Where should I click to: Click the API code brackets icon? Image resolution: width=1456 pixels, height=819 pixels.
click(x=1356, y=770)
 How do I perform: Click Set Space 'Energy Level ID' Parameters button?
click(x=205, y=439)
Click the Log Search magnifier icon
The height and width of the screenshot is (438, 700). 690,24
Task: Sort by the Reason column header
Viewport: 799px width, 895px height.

--*--

Your objective:
Reproduce every one of the entries above verbatim, in their original order.

Answer to the task:
Where should I click to: Click the API code brackets icon? Image resolution: width=1456 pixels, height=819 pixels.
click(x=1356, y=770)
 How do I perform: Click Set Space 'Energy Level ID' Parameters button?
click(x=205, y=439)
Click the Log Search magnifier icon
The height and width of the screenshot is (438, 700). 690,24
Task: Sort by the Reason column header
Viewport: 799px width, 895px height.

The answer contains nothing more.